Due anni fa parlammo già di intelligenza artificiale, studiavate Midjourney, a che punto siete?
Una delle cose che ci spinge a cercare dei modi diversi di essere e a riflettere sul come restare speciali ogni volta è certamente l’intelligenza artificiale. Oggi, con tre comandi — persino noi che siamo dei dinosauri — puoi ottenere risultati totalmente sorprendenti. L’intelligenza artificiale ti mette alla prova, perché è incredibile quanto di fantastico produca in pochi secondi: ma l’AI va educata. Ti misura, e tu devi imparare a misurare lei. Tu la conosci, lei deve conoscere te. Ero in Vietnam e un colto e sofisticato signore mi ha fatto un diagramma: nell’ascissa ha inserito la forza, la potenza, la velocità e la capacità di immagazzinare dati, nell’ordinata la sensibilità, il savoir-faire e la sapienza. Da una parte Cassius Clay e dell’altra A Beautiful Mind. Questa è l’AI: uno strumento dalle potenzialità infinite, ma poco umano. Sei tu che devi umanizzarla a tua immagine e somiglianza. Mettere quello che nel diagramma non c’è: la magica congiunzione tra ascissa e ordinata.

Casa a Milano, casa a Shanghai: come cambiano (se cambiano) i brief e le richieste dei clienti?
TV: Sono cambiati soprattutto a Shanghai, dove abbiamo assistito a un salto di qualità della richiesta. I clienti sono cambiati, è diversa la qualità degli incontri: oggi li troviamo più incerti, più confusi sulla direzione da prendere. Si rimanda molto la decisione finale, forse solo l’hospitality continua ad avere continuità. La Cina cresce circa del 4% che per noi sarebbe un sogno, ma per loro è un disastro, perché è un sistema che per reggere deve andare almeno al 6% o al 7%. Quando siamo arrivati in Cina ci chiedevano cose “alla Dubai”, oggi il gusto è diventato quasi minimalista.

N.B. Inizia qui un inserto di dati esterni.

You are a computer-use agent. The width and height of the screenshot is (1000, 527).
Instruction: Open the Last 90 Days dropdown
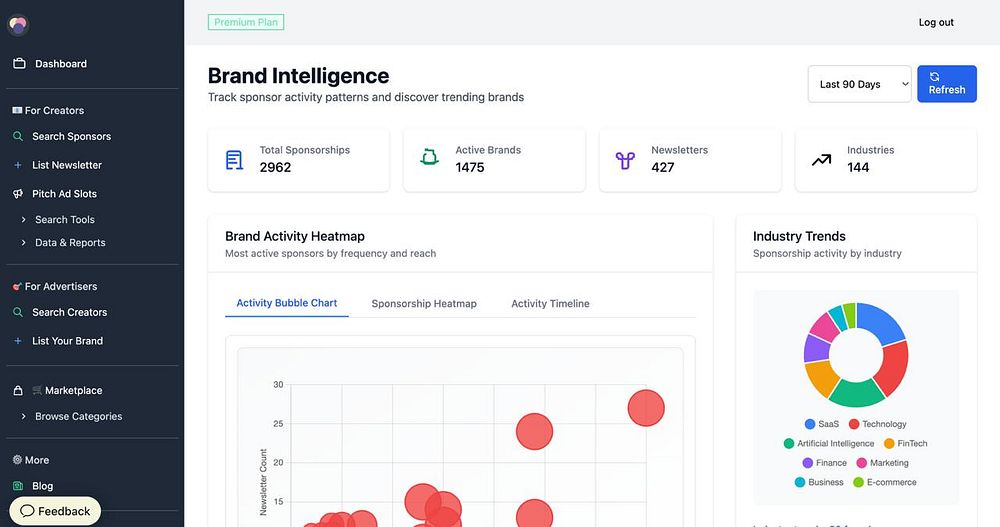point(859,85)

CS: in Occidente il Covid ha fatto prendere coscienza che le case minimaliste, così come le abbiamo disegnate, figlie dalla cultura modernista, ci vanno un po’ strette per cui ci sono dei quartieri periferici di Milano che si stanno revitalizzando, perché la gente vuole andare un po’ più fuori, non solo per ragioni di budget, ma proprio perché intorno c’è più spazio. Dieci anni fa nessuno ne parlava.
Il Vietnam invece è un altro mondo, è così?
TV: assolutamente. È un paese interessantissimo in grande crescita e con forte curiosità verso il mondo. Si autoprotegge dalla Cina — che è il suo primo partner commerciale — ma allo stesso tempo ne teme l’influenza. Sono comunisti buddisti, ma molto aperti e curiosi. La differenza rispetto ai Paesi vicini è proprio questa flessibilità mentale, questa voglia di confrontarsi con il mondo.

Parliamo di retail: come avete fatto a vincere la gara per un concept mondiale di Napapijri?
TV: perché prima di essere storyteller siamo story listener, nel senso che ascoltiamo tanto prima di iniziare a progettare e cerchiamo di entrare nel genius loci. Napapijri è nata in Val D’Aosta da un visionario appassionato di montagna: la scommessa progettuale è stata quella di trasformare un’avventura di montagna in un’avventura urbana e ha funzionato. La direzione è stata questa ed è piaciuta. Dovevamo partire con un flagship store a Milano, ma all’ultimo momento la location non era più disponibile, si sono quindi spostati su Parigi in uno spazio molto adatto anche se di soli 90 metri quadri.